New Relic strikes again! Kudos to New Relic’s RPM for helping us isolate an issue in production.
We noticed an increase in latency (12 -> ~25ms) over the past week and did a deployment this morning (marked by the vertical line) to see if it would fix the issue.
Unfortunately it didn’t fix the issue. We did some additional troubleshooting and tracked the slowness down to only happening on calls that were using Redis for Resque jobs. Turns out, redis was recently reconfigured to persist to disk every 10 minutes (configuration: save 600 100000). This is completely the wrong configuration to have when using resque at the level we use it. Our resque environment handles over 50 million queue jobs a day. In the 10 minutes it will take to write this blog post it will have completed nearly half a million jobs.
That’s quite a large amount of throughput, and it makes no sense to be writing all these changes to disk.
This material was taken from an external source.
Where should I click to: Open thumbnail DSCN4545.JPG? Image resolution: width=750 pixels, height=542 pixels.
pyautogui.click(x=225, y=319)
This led me to make a change in redis’ configuration which caused additional high load on the systems. This is reflected by the large spike after the deployment, which confirmed my belief that redis was experiencing increased latency of enqueuing items via resque. The fix? Good question. There are multiple ways to fix this scenario — turn off persisting to disk entirely, increase the save configuration flag to a higher interval, decrease the IO latency when writing to disk (faster disks), and many others.
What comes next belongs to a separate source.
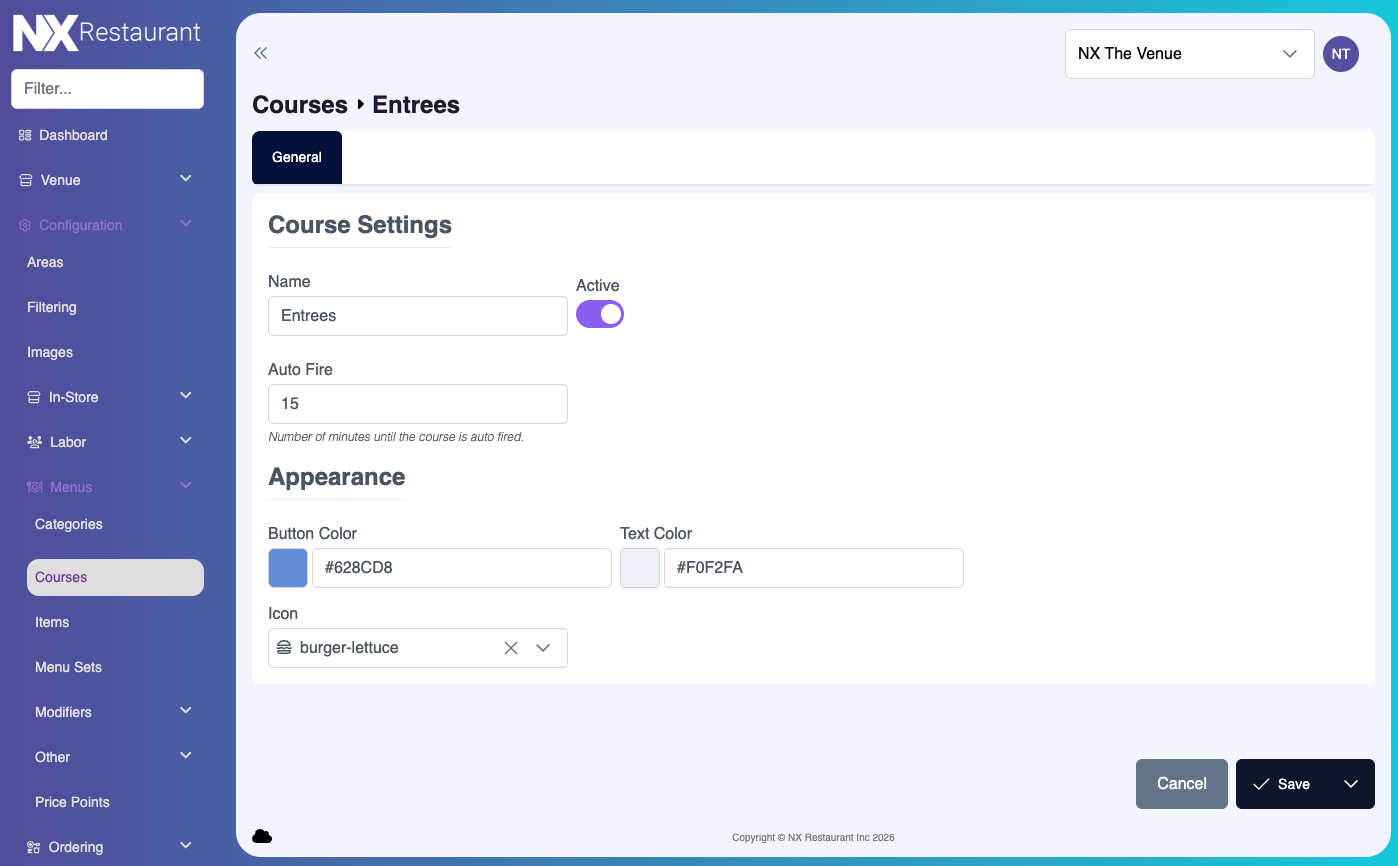1398x866 pixels.
Task: Toggle the Active switch off
Action: [x=600, y=315]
For now, I changed persisting to disk to once an hour, and as you can see the change was immediately reflected. Going forward, we are planning to implement a non-blocking local buffer (another level of queueing) before being put into resque to reduce the latency of the API to the clients, which in turn gives an overall better user experience.
Onward we scale!
If you haven’t yet played around with New Relic I believe they have a free version which could be of great use to you — we at OMGPOP can’t recommend it enough.